GIVEN ENTRIES.
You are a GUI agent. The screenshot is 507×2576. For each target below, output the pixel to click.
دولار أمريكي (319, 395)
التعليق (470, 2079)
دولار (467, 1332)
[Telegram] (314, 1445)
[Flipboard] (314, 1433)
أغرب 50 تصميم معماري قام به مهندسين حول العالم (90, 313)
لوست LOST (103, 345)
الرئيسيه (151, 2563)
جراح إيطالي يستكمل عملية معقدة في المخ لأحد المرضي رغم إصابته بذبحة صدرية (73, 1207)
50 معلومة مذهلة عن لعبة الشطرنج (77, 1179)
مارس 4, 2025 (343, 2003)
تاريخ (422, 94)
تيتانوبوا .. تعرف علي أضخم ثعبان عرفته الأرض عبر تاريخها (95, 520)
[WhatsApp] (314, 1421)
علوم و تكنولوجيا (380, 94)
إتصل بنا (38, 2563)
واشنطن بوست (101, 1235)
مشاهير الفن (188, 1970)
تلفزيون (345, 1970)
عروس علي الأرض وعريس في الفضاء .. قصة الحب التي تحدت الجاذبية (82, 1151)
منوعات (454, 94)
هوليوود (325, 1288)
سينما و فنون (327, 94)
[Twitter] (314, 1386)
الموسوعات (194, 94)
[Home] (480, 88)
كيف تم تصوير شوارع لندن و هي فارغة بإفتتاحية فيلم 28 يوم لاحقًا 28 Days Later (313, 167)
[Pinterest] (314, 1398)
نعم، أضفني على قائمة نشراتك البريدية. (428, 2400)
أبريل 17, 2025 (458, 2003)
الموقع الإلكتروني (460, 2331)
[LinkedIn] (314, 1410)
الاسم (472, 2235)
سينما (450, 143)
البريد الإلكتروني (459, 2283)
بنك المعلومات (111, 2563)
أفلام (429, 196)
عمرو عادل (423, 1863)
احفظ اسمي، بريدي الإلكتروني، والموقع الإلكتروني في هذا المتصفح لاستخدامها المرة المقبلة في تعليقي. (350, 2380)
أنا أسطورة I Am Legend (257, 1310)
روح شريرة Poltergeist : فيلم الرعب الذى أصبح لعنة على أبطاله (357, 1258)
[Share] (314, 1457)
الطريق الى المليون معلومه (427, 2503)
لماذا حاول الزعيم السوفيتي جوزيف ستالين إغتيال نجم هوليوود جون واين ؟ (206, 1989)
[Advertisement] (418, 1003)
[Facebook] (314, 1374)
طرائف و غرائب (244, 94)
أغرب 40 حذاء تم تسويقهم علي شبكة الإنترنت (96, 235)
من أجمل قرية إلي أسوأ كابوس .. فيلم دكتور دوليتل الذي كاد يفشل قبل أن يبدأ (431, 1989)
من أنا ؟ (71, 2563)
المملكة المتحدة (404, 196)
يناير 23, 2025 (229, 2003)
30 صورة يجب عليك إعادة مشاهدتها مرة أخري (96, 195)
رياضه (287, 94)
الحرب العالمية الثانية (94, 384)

WORK ORDER. A word-for-word copy of the lines above from the one with "[Share] (314, 1457)" through the one with "من أنا ؟ (71, 2563)", inclusive, is the only output wanted.

ANSWER BOX.
[Share] (314, 1457)
الطريق الى المليون معلومه (427, 2503)
لماذا حاول الزعيم السوفيتي جوزيف ستالين إغتيال نجم هوليوود جون واين ؟ (206, 1989)
[Advertisement] (418, 1003)
[Facebook] (314, 1374)
طرائف و غرائب (244, 94)
أغرب 40 حذاء تم تسويقهم علي شبكة الإنترنت (96, 235)
من أجمل قرية إلي أسوأ كابوس .. فيلم دكتور دوليتل الذي كاد يفشل قبل أن يبدأ (431, 1989)
من أنا ؟ (71, 2563)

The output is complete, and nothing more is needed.